THE Bishop of Chelmsford has called attention to the millions of lives which depend on the promises made in the Millennium Development Goals (below).

He has urged the churches in Chelmsford diocese to write to the Prime Minister before he leaves for the meeting of the United Nations on September 25 to support him in pressing on the meeting the desire to keep those promises.

Speaking of the passion across the Lambeth Conference on the urgent necessity of meeting the Millennium Development Goals, the Bishop has said: "Time and again people from north and south would say that they were tired of having to argue about sex and the church when millions were dying because of our failure to act."

Reflecting on the Lambeth Conference, the Bishop has spoken of the enormous privilege of being with so many Christian leaders from across the world seeking to make the love of God known today.

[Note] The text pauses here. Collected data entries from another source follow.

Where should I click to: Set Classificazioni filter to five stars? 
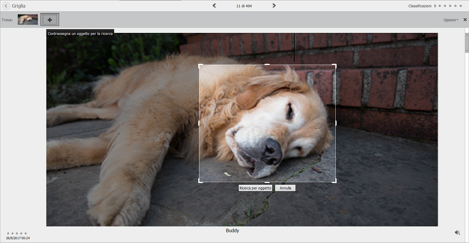click(x=461, y=6)
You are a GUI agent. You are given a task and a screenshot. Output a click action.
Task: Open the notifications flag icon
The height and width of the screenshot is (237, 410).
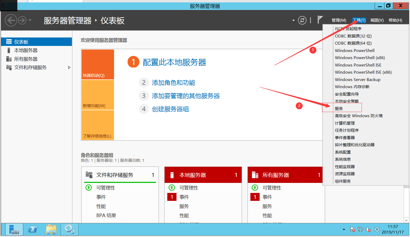click(x=320, y=19)
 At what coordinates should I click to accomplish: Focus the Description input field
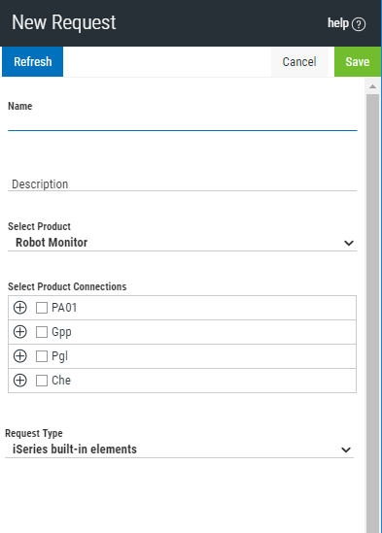pos(182,183)
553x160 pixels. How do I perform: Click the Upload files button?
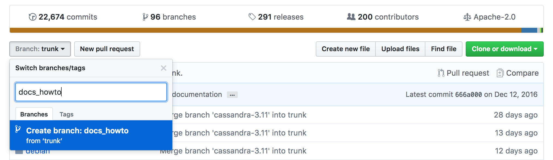click(400, 49)
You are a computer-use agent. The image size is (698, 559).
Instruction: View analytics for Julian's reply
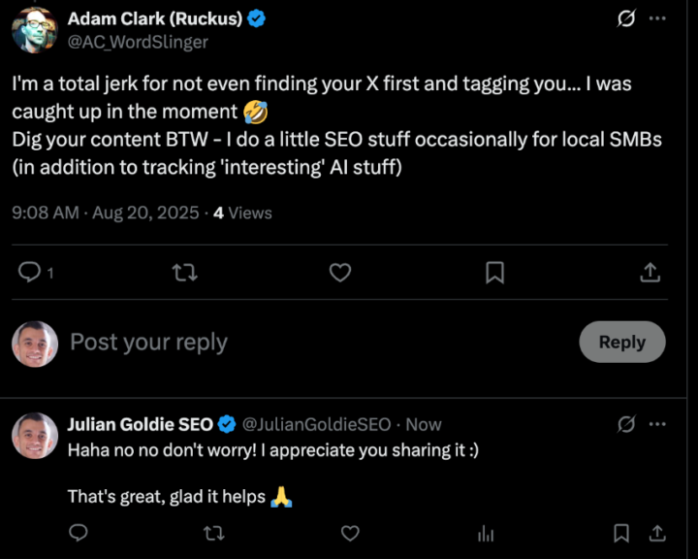click(x=487, y=533)
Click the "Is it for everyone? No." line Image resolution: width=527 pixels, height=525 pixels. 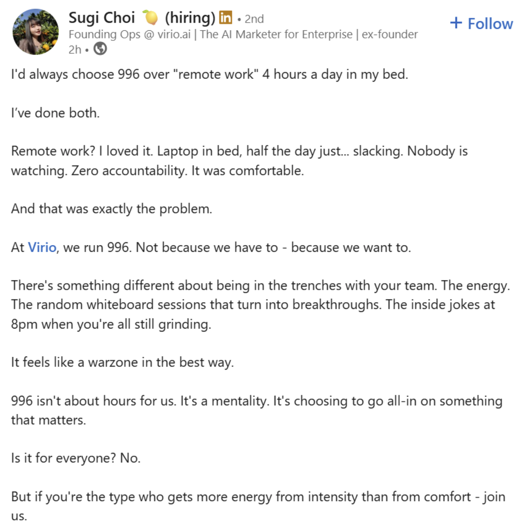click(x=76, y=458)
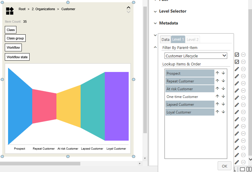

"The commitment of the Bishops, not only to listen to each other and to hold together across our diversity and differences but also to be a voice for the poor and dispossessed and to work for the future health of our planet and environment, was profoundly challenging and moving," the Bishopadded.

"Here in Chelmsford we must redouble our own commitment to the Millennium Development Goals, to the unity of the Christian Church and the wider human community, and to living as true followers of Jesus."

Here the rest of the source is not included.